Dilma com omelete e sem metáforas

O jornalista Flávio Herculano analisa a entrevista concedida pela presidenta Dilma Rousseff a apresentadora Ana Maria Braga. "Dilma preferiu conversar sobre seu dia-a-dia, suas relações familiares, seu gosto pela leitura e até contou algumas de ...

Poderia ter optado por qualquer programa de cunho jornalístico. Mas, ao completar 60 dias de governo, a presidente Dilma Rousseff concedeu uma de suas primeiras entrevistas à televisão na copa da casa do programa feminino Mais Você, em um cenário de café da manhã, antes de quebrar os ovos e ensinar como se faz uma omelete de queijo. Dias depois, Dilma conversou amenidades com outra loira da TV, Hebe Camargo, em entrevista ainda inédita.

Poderia falar de política cambial e relações internacionais. Mas Dilma preferiu conversar sobre seu dia-a-dia, suas relações familiares, seu gosto pela leitura e até contou algumas de suas histórias com o cachorro “negão”, presente de José Dirceu. No Mais Você, mostrou-se descontraída e espontânea, bem diferente da dama de ferro do imaginário brasileiro e do fantoche lulista visto na última campanha. Na entrevista a Hebe, a presidente até arriscou cantarolar alguns versos de Roberto Carlos.

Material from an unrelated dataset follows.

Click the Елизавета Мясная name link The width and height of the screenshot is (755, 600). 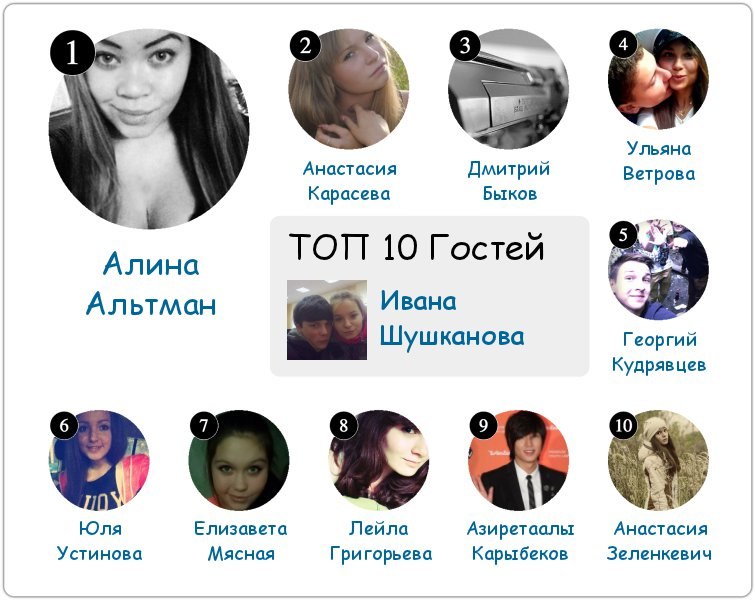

Dilma poderia falar sobre o Brasil, mas acertou quando decidiu falar sobre si. Não a gestora, mas a mulher – aquela que ninguém conhece, mas que precisa ser mostrada para sua própria sobrevivência política.

Antes desconhecida do grande público, Dilma foi apresentada em pleno processo eleitoral como a mulher que daria continuidade à obra do então presidente Lula. Já surgiu como um apêndice, apontada como aquela que esquentaria a cadeira presidencial por quatro anos, até um possível retorno de Lula. Na época, não podia nem deveria mostrar opinião e personalidade, exceto nos pontos orientados pelos marqueteiros.

Desde então, Dilma foi eleita, empossada e cumpriu com o esperado em dar continuidade à linha administrativa lulista, de quem herdou 15 ministros. Ainda está nos 100 primeiros dias de governo - período de lua-de-mel com a oposição, a imprensa e o povo -, mas a presidente precisa começar a expor sua própria cara, rompendo o silêncio natural ao seu estilo discreto e tendo o desafio de mostrar um diferencial na administração do país, mesmo sendo ela a técnica que definiu a feição do governo Lula e mesmo tendo sido eleita presidente só para dar prosseguimento ao que já existia.

Pelo seu estilo técnico, a criatura jamais conseguirá superar seu criador em termos de popularidade, mas Dilma precisa manter a estrela do PT e seu próprio nome em alta. Como não é boa em metáforas, Dilma recorre aos temas amenos, à receita de omelete de queijo da vovó e às canções do rei para criar uma identificação com o povo, conseguindo soar convincente. Difícil será mostrar personalidade em termos das políticas públicas para o país.